*Task item:*
Exactly retype the lines below from the one containing "Where should I click to: Add" through the end of the listing. Leave pictures out.

*Dataset records:*

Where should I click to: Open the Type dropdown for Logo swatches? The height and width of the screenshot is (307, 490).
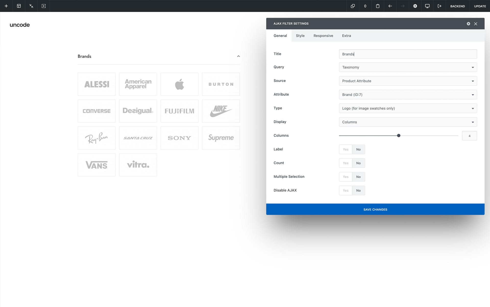coord(408,108)
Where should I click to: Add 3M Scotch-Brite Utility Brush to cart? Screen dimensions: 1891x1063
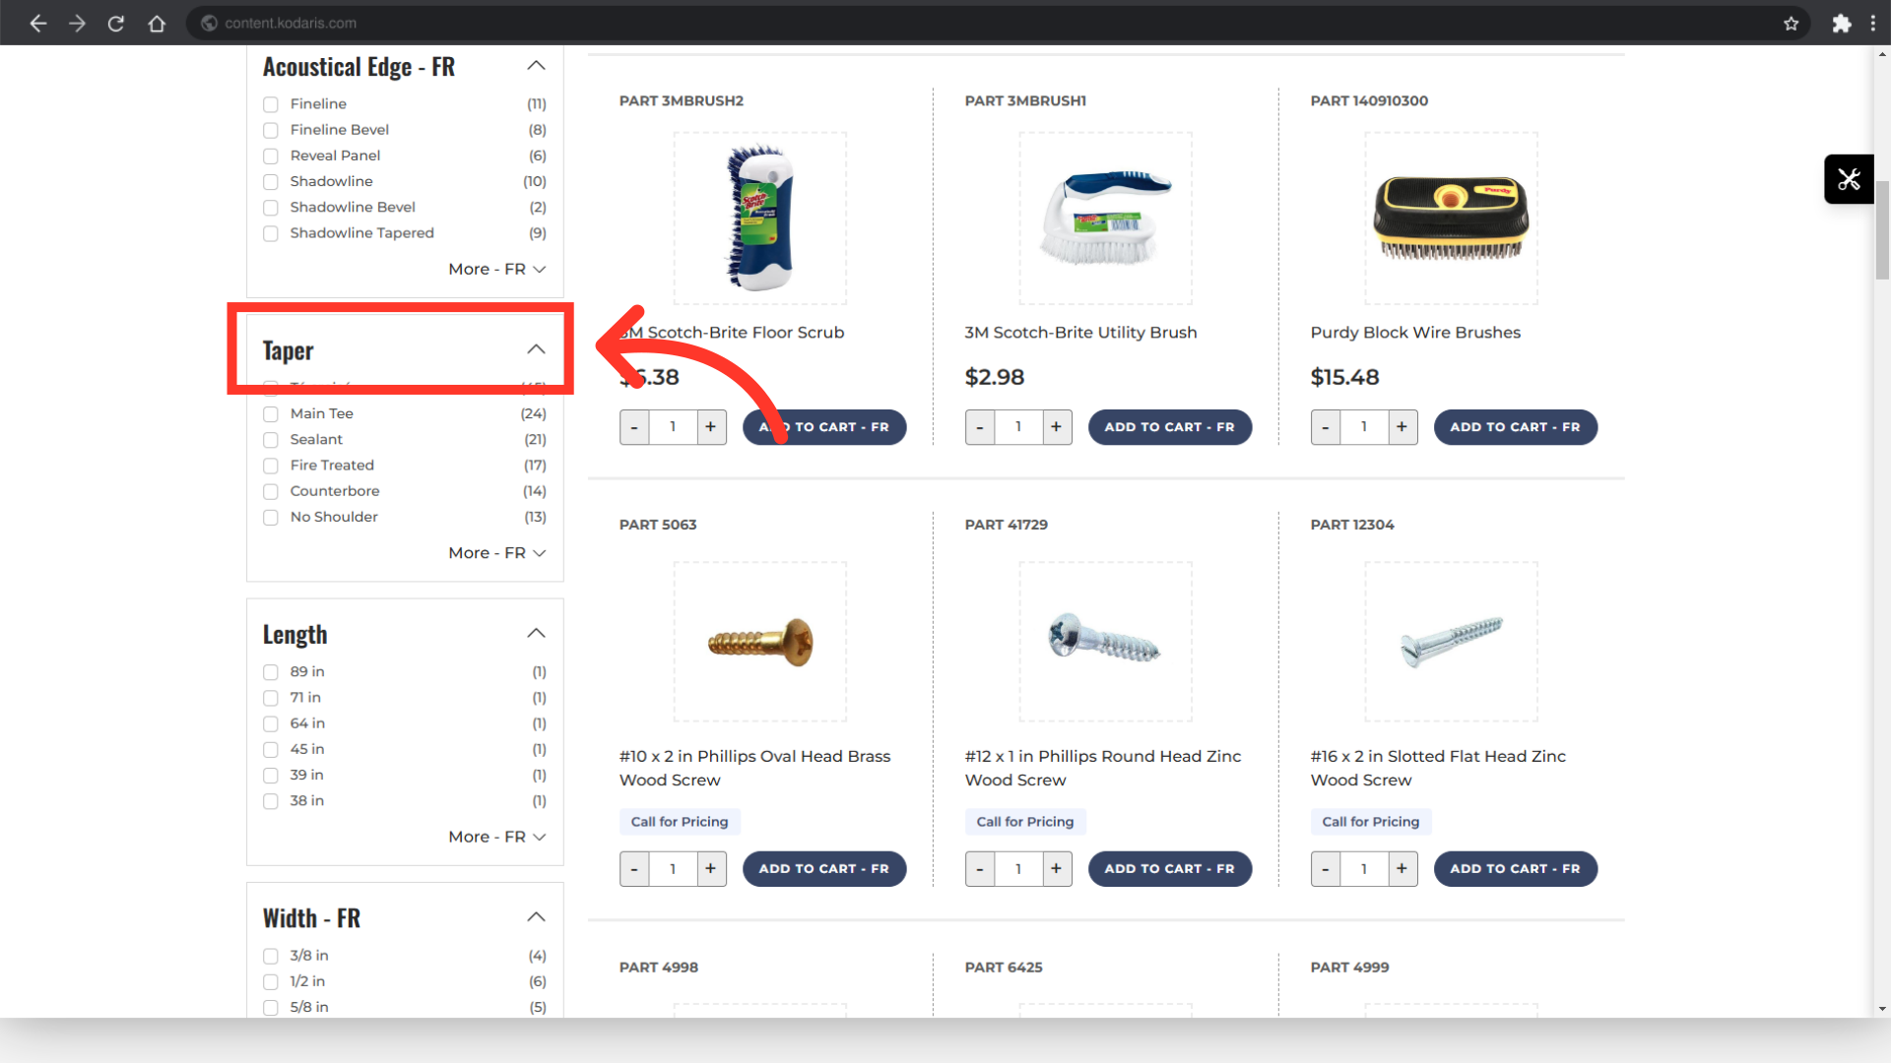1169,427
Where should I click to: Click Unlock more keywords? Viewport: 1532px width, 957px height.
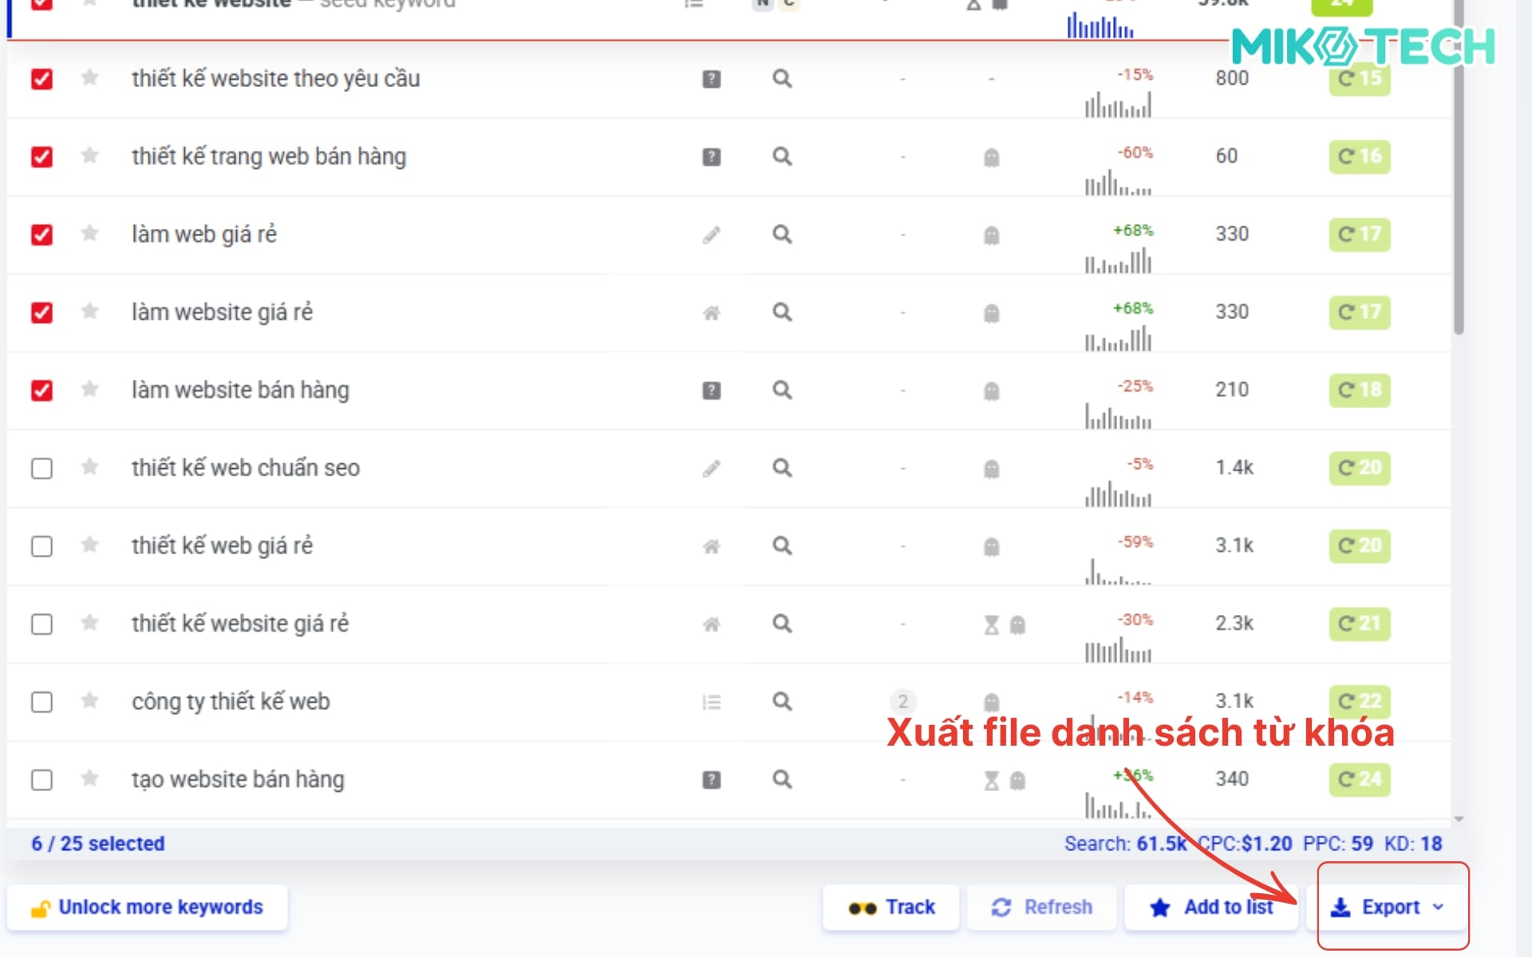click(x=148, y=907)
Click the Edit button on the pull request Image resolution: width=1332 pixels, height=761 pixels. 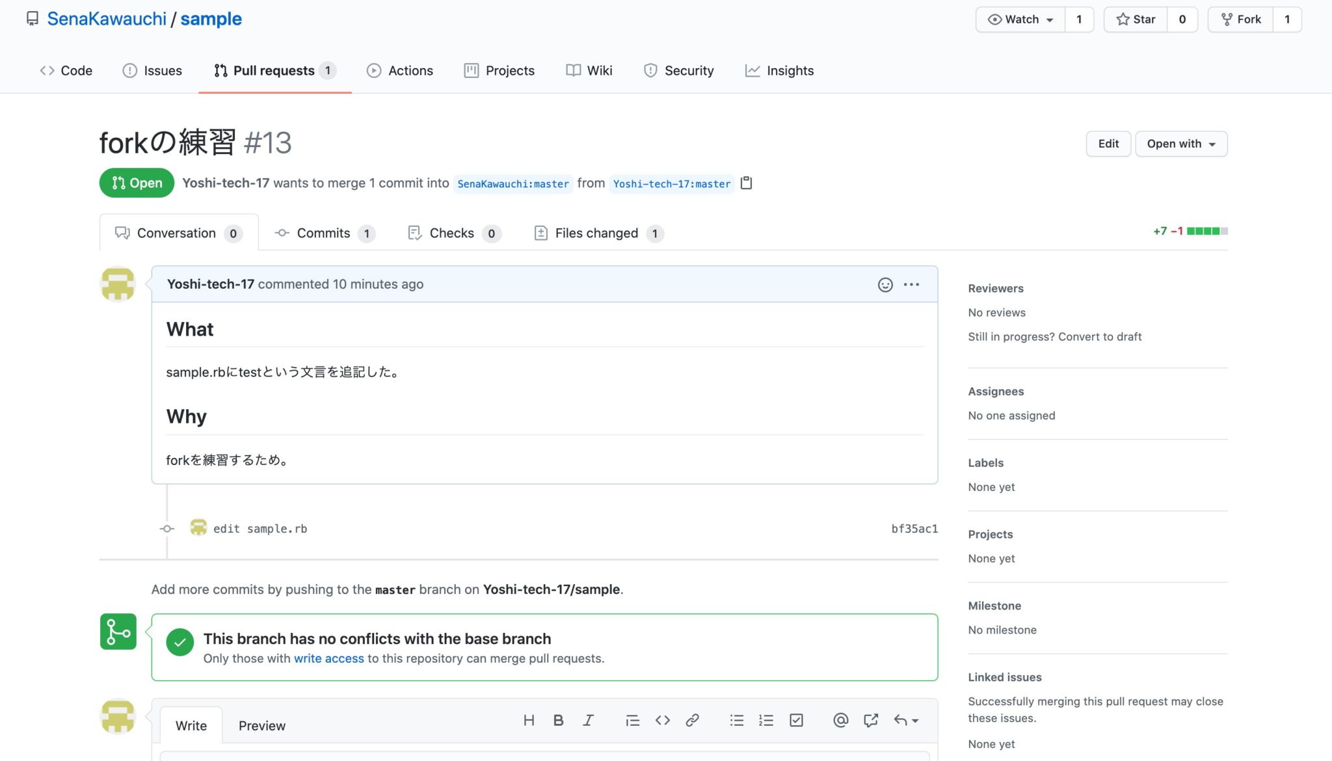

*Your solution:*
Where should I click to: Add 3M Scotch-Brite Utility Brush to cart? Screen dimensions: 1891x1063
1169,427
Where should I click to: Click Unlock more keywords? Viewport: 1532px width, 957px height.
click(x=148, y=907)
Click the Edit button on the pull request Image resolution: width=1332 pixels, height=761 pixels. 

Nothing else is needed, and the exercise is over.